### Extrait fourni

Fondation de l’Écologie Politique : Dans quel moment intellectuel et politique s’inscrit la sortie de cet ouvrage collectif ?
Sophie Dubuisson-Quellier : La commande de l’éditeur portait à l’origine sur la “citoyenneté écologique”. Je craignais un peu de devoir redire des choses sur la consommation engagée. J’ai proposé une analyse assez particulière du sujet, je ne pars pas des individus eux-mêmes mais des organisations. Je montre que leur enjeu est surtout d’engager les consommateurs dans des démarches militantes, mais que ça marche assez peu et surtout, que cela donne une prise phénoménale à une récupération de la critique. Je n’avais pas envie de montrer à voir une sorte de panorama ravi sur ces questions de consommation engagée. En revanche, il manquait un ouvrage qui pouvait rendre compte des évolutions récentes des mobilisations. J’ai rapidement proposé à Jean-Baptiste Comby de collaborer sur ce projet, même si nous venons de sociologies très différentes, nous avions beaucoup de points de vue en commun.
Jean-Baptiste Comby : Pour compléter je dirais que la chose que nous avons en commun avec Sophie Dubuisson-Quellier, c’est que l’on s’intéresse depuis une bonne quinzaine d’années à des militants proches des lieux de décisions politiques et économiques et que l’on peut qualifier de réformateurs. Si je reviens sur le contexte intellectuel et scientifique, ce livre fait aussi le constat d’un manque, en France, d’enquêtes longues et sérieuses sur l’espace des mobilisations écologiques et sur la manière dont celui-ci se structure.

### Données fournies
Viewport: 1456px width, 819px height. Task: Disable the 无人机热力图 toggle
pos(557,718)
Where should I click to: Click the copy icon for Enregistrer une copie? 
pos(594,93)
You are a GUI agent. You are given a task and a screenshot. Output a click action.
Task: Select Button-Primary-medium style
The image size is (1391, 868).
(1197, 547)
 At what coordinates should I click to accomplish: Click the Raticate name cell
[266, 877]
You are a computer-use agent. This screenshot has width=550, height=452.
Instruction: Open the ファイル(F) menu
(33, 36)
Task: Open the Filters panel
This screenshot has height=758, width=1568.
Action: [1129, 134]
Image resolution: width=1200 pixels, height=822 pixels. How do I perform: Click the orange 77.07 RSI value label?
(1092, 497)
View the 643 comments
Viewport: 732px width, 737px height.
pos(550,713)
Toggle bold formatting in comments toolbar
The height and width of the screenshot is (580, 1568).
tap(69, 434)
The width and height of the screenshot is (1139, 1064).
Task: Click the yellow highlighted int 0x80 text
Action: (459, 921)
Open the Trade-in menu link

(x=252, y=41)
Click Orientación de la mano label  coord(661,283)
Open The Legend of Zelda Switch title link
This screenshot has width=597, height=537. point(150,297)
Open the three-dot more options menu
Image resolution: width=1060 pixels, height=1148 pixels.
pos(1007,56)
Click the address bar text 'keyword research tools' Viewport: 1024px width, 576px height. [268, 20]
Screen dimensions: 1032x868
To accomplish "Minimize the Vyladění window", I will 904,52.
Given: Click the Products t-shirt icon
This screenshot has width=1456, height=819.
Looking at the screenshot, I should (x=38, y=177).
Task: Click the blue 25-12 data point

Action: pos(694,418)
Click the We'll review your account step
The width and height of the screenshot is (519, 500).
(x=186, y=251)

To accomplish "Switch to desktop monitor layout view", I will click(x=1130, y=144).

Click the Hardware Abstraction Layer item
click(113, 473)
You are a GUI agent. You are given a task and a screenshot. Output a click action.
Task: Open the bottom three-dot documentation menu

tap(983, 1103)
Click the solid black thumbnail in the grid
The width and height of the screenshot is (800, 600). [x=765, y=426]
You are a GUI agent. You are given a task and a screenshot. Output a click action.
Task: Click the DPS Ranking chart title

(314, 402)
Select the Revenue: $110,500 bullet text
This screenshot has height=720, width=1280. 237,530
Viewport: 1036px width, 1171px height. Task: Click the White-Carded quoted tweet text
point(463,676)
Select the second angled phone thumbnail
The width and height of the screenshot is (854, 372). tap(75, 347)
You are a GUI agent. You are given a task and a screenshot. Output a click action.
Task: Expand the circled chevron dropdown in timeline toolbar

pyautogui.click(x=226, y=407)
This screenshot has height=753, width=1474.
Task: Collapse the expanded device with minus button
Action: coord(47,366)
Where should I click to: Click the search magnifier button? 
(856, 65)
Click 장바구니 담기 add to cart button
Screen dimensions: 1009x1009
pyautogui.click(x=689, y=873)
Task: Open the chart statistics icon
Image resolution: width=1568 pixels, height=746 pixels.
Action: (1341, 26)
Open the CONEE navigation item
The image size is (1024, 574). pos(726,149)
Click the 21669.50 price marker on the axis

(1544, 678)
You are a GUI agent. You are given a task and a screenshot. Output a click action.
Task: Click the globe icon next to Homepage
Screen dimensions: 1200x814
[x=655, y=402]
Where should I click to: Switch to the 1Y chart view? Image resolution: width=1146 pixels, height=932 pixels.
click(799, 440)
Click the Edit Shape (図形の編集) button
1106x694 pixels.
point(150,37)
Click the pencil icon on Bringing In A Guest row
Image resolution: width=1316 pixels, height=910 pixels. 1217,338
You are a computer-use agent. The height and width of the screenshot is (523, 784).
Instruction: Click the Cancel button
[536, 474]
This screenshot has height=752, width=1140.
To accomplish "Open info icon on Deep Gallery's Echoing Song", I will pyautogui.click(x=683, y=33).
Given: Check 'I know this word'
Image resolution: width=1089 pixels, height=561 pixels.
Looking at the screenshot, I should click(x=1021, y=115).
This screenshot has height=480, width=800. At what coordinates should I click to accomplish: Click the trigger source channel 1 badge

### Énoncé écrit
Restitue l'intégralité de l'entretien sur les mobilisations écologiques, mot pour mot, sans aucune modification.

### Réponse correcte
Fondation de l’Écologie Politique : Dans quel moment intellectuel et politique s’inscrit la sortie de cet ouvrage collectif ?
Sophie Dubuisson-Quellier : La commande de l’éditeur portait à l’origine sur la “citoyenneté écologique”. Je craignais un peu de devoir redire des choses sur la consommation engagée. J’ai proposé une analyse assez particulière du sujet, je ne pars pas des individus eux-mêmes mais des organisations. Je montre que leur enjeu est surtout d’engager les consommateurs dans des démarches militantes, mais que ça marche assez peu et surtout, que cela donne une prise phénoménale à une récupération de la critique. Je n’avais pas envie de montrer à voir une sorte de panorama ravi sur ces questions de consommation engagée. En revanche, il manquait un ouvrage qui pouvait rendre compte des évolutions récentes des mobilisations. J’ai rapidement proposé à Jean-Baptiste Comby de collaborer sur ce projet, même si nous venons de sociologies très différentes, nous avions beaucoup de points de vue en commun.
Jean-Baptiste Comby : Pour compléter je dirais que la chose que nous avons en commun avec Sophie Dubuisson-Quellier, c’est que l’on s’intéresse depuis une bonne quinzaine d’années à des militants proches des lieux de décisions politiques et économiques et que l’on peut qualifier de réformateurs. Si je reviens sur le contexte intellectuel et scientifique, ce livre fait aussi le constat d’un manque, en France, d’enquêtes longues et sérieuses sur l’espace des mobilisations écologiques et sur la manière dont celui-ci se structure.